Welt : Der Schauspieler eröffnete den Club Trompete am Lützowplatz

Sebastian Schneller

Ben Beckers Nachtclub-Eröffnung wurde zu einem Suchbild mit W-Fragen: Wo steht mein Name auf der Gästeliste? Wie schiebe ich mich durch das Gedränge zur Bar und vor allem: Was fehlt?

Eine ganze Menge! Freigetränke nach Mitternacht zum Beispiel oder die versprochenen Türsteher in Uniform und das Buffet. Stattdessen musste man auch die Zigarren bezahlen. Die Tür wurde von einem beleibten Vollbart im eingelaufenen Smoking bewacht und die meisten Gespräche der hungrigen Gäste drehten sich ums Essen.

Die schönste Geschichte wusste Peter Fitz und die ist lange her.

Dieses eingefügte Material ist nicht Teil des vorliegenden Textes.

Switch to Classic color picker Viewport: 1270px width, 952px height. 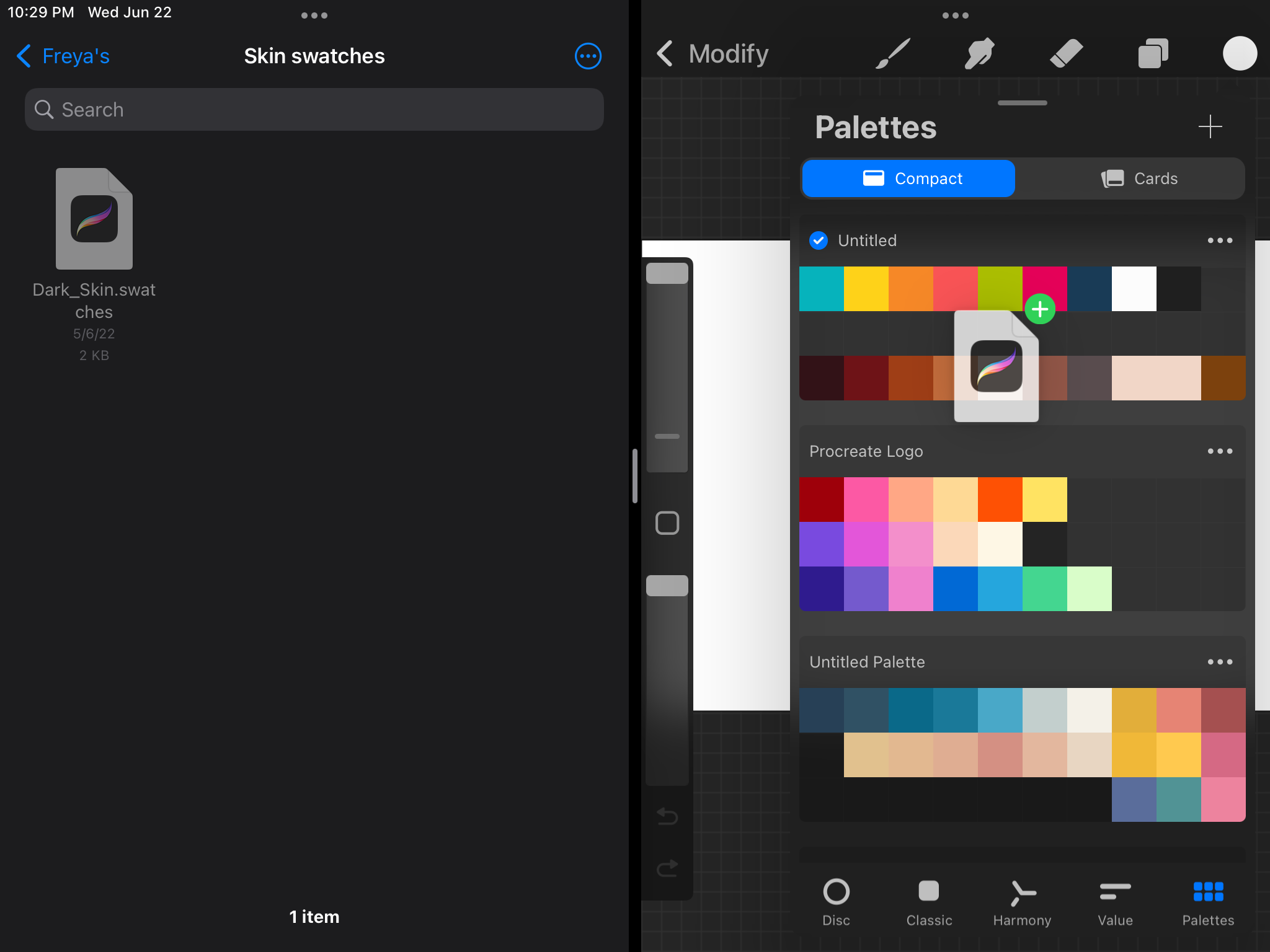coord(928,902)
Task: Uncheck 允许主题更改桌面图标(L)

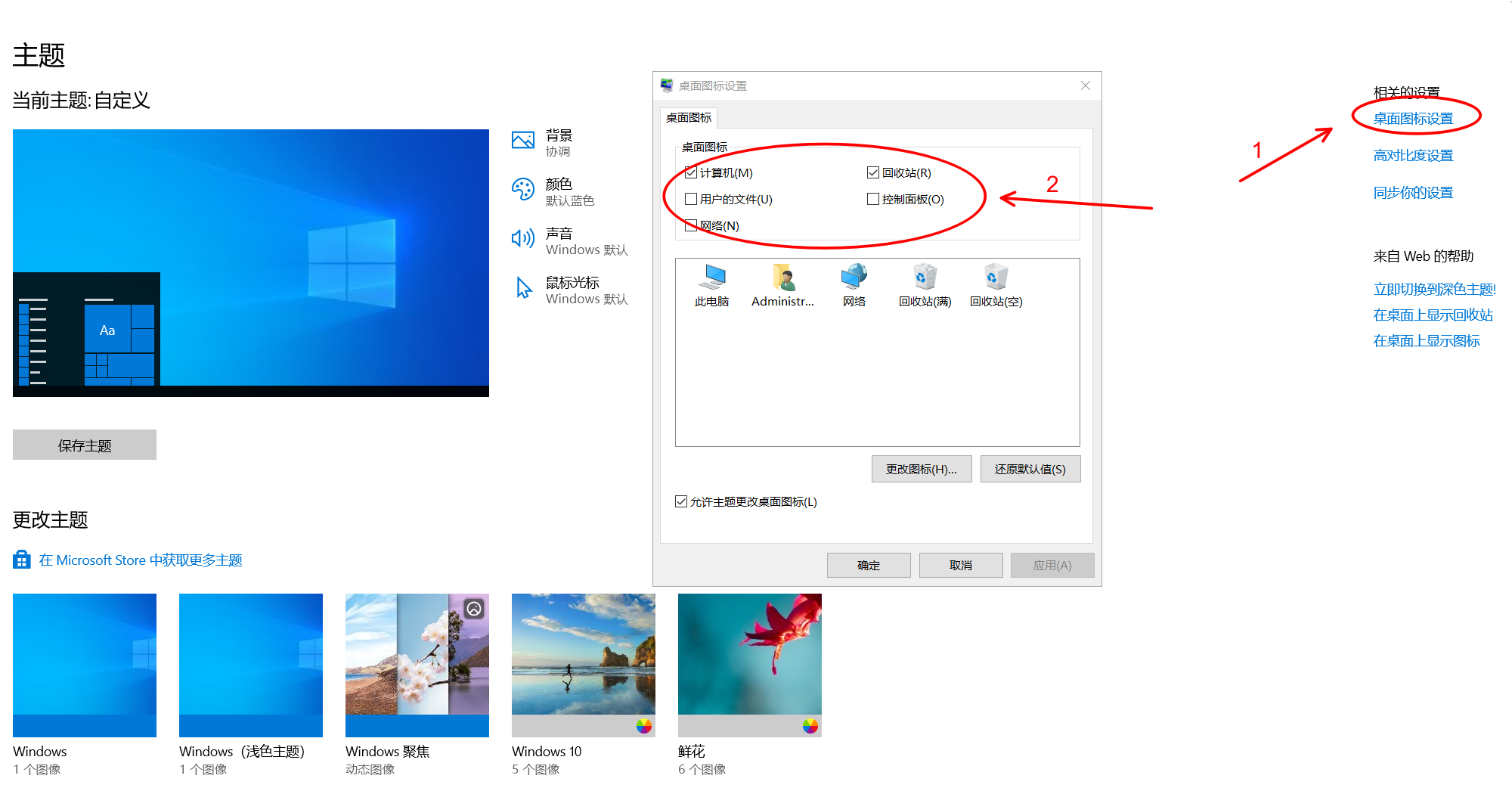Action: (680, 501)
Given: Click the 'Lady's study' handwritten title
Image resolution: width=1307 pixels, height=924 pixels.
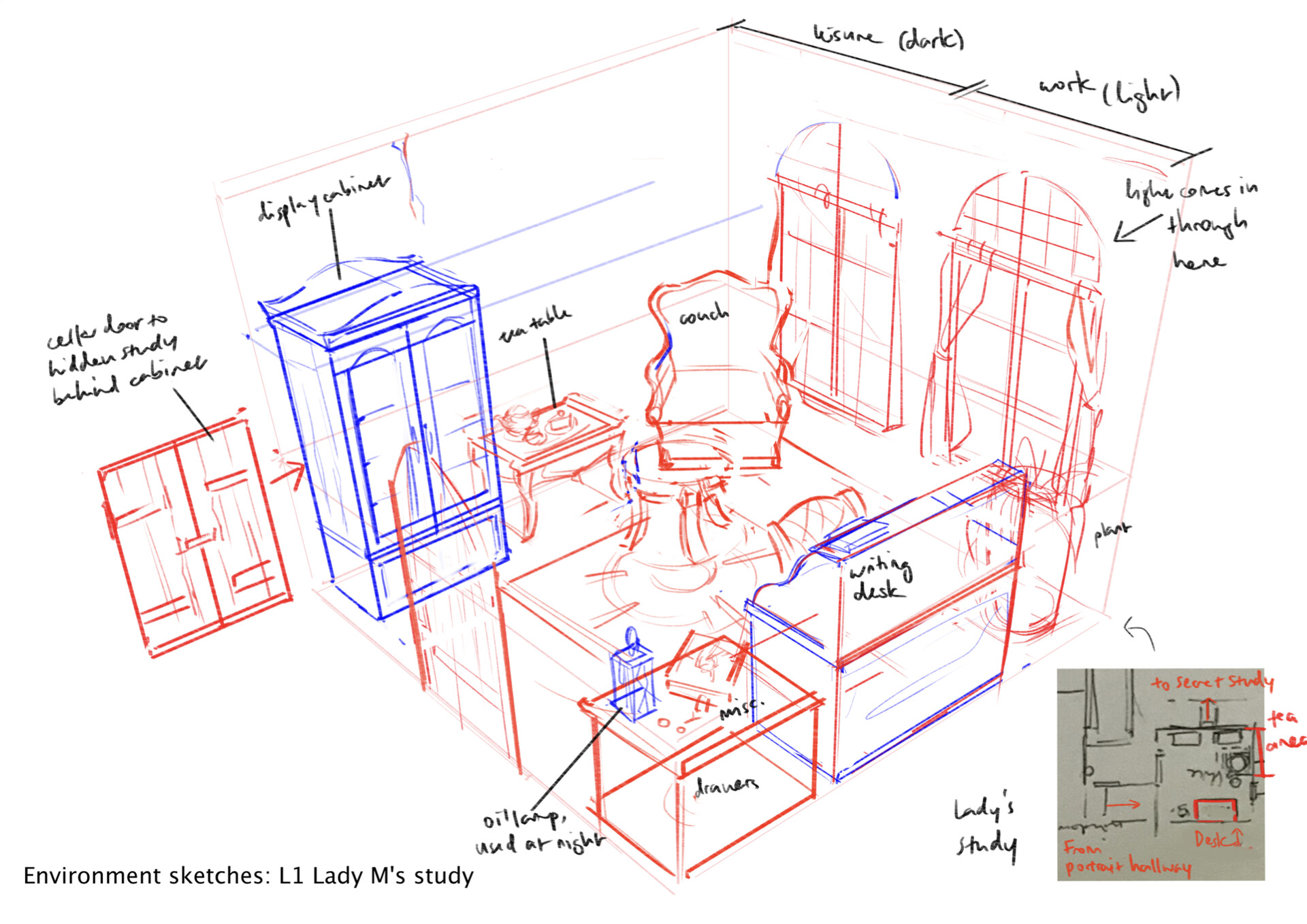Looking at the screenshot, I should (x=985, y=827).
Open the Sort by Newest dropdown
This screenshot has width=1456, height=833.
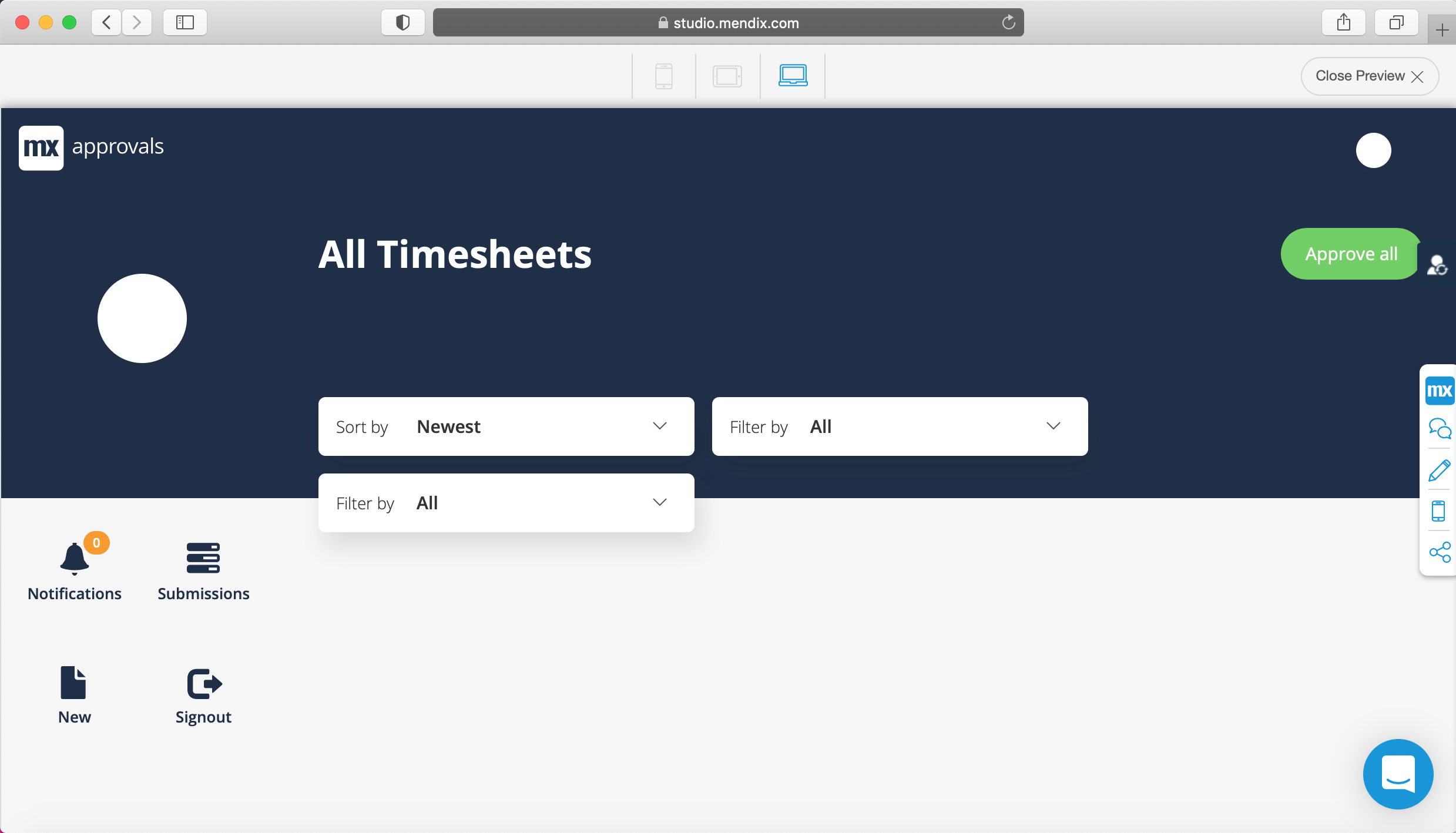tap(506, 426)
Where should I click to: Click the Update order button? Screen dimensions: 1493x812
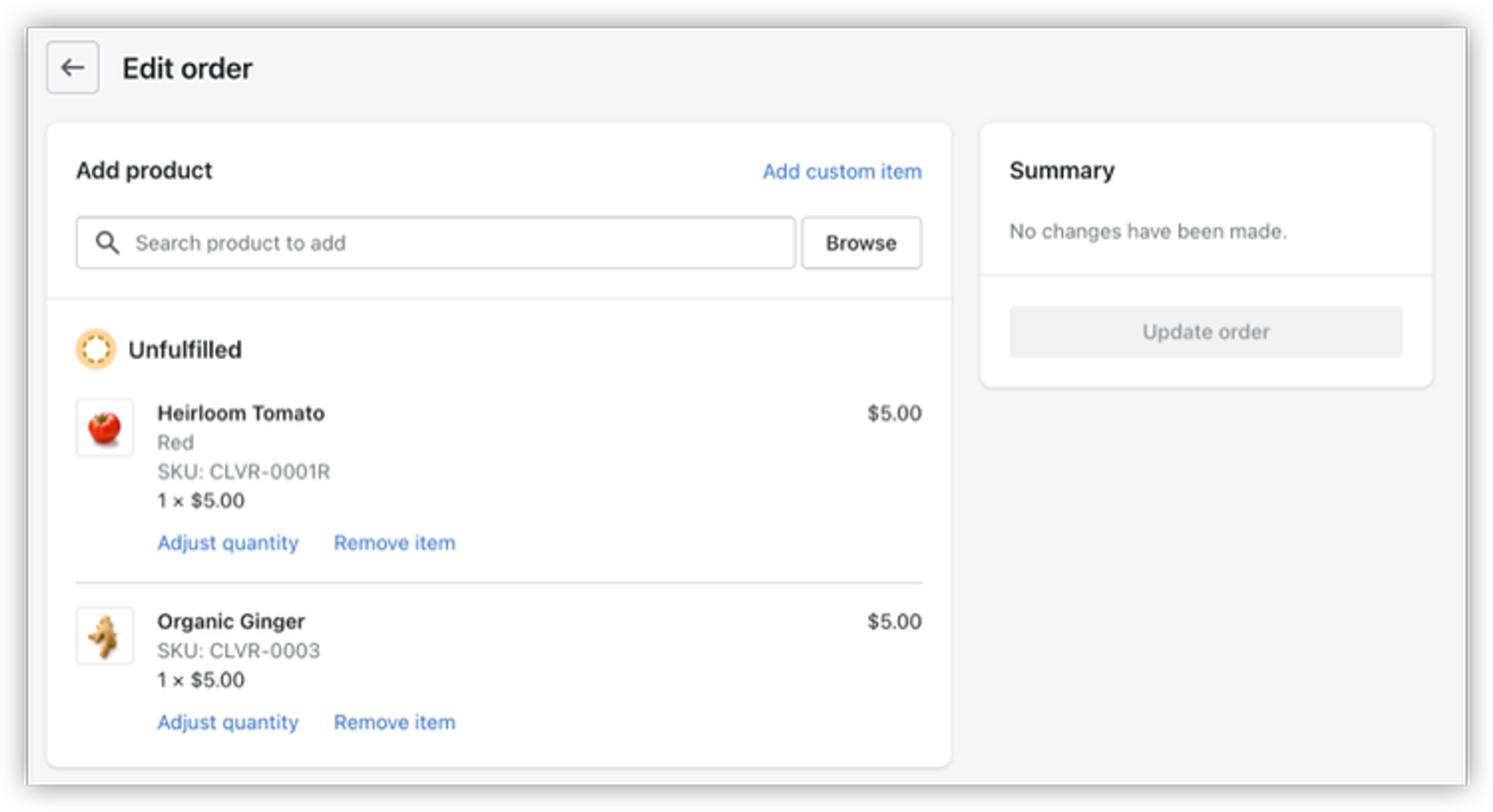[1206, 331]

Als Fitz noch jung war und sein erstes Engagement im Schlosstheater Celle antrat, ging er trotz knapper Gage in den Ratskeller, erkannte auf Anhieb die Tochter des Pächters beim Mittag, brach einen Flirt vom Zaun und speiste danach immer gratis. Leider fehlte auch Beckers Chefschreibtisch fürs Club-Hinterzimmer und noch ein paar andere gediegene Möbel, was das Echo der Gäste ganz unterschiedlich ausfallen ließ.

Die Kommentare reichten von: "Ist ja toll hier" (Barbara Schöne, Schauspielerin und Alleinerziehende, die sich freut, dass ihr Sohn endlich groß wird und sie auch wieder mal länger weggehen kann) bis "Konzept funktioniert nicht, weil die Mädels fehlen" sagte Markus, ein bekennender Becker-Bekannter. Markus muss es wissen, weil er schon x-Jahre in Berlin als Barkeeper arbeitet. Seine These: Damit die gewünschte Zielgruppe der 30plus, Gutverdiener aus der Kreativen-Szene, auch tatsächlich kommen, muss der Club auch von jungen Mädchen besucht werden. Aber die mögen wiederum Live-Musik nicht, die in der Trompete jedoch jeden Abend gespielt werden soll.

Während der Eröffnungsfeier reichte das Repertoire von Jazz, Latin und Soul bis zu schlichten Schlagern zum Mitsingen im späteren Verlauf des Abends. Wer fehlte? Udo Walz. Wer fehlte nicht? Mindestens ein verbürgter Immobilien-Makler, ein Filmproduzent, eine Türsteherin, und natürlich nicht die Becker-Eltern Otto Sander und Monika Hansen. Und der obligatorische Westbesuch.

Der Westbesuch kam nicht nur rein geographisch aus vollkommen entgegengesetzten Wirkungsfelder: Der Grünen-Fraktionschef Rezzo Schlauch war aus Stuttgart angereist. Kalle Schwensen aus St. Pauli. Früher haben ihm Bordelle gehört. Heute sammelt Schwensen moderne Kunst. Ben Becker kennt er, seit der mit 14 mit einer Punk-Rock-Band in seinem Club spielte und sich hinterher mit ihm prügeln wollte: So beginnen echte Männerfreundschaften.

Standesgemäß erschien Kalle mit Zigarre und weiblicher Begleitung an jeder Seite. Die beiden Damen des Abends waren seine Geschenke zu Eröffnung. Wenig später fehlte beiden alles bis auf eine allerletzte Hülle.Die Striptease-Tänzerinnen Chris und Doris tanzten sich mit ihrer direkten Art in die Herzen des Publikums und ihr Opfer aus der Publikumsbeteiligung fast um den Verstand, der konnte seine Haut nur mit panischer Flucht von der Bühne retten. Dabei boten sich genügend Gelegenheiten, die Vorzüge der hinten verspiegelten Bühne auszunutzen: Unverstellte Sicht auf alle Körperstellen!

Was fehlt? Ob Berlin eine Bar wie die Trompete bislang gefehlt hat, wird sich noch zeigen müssen.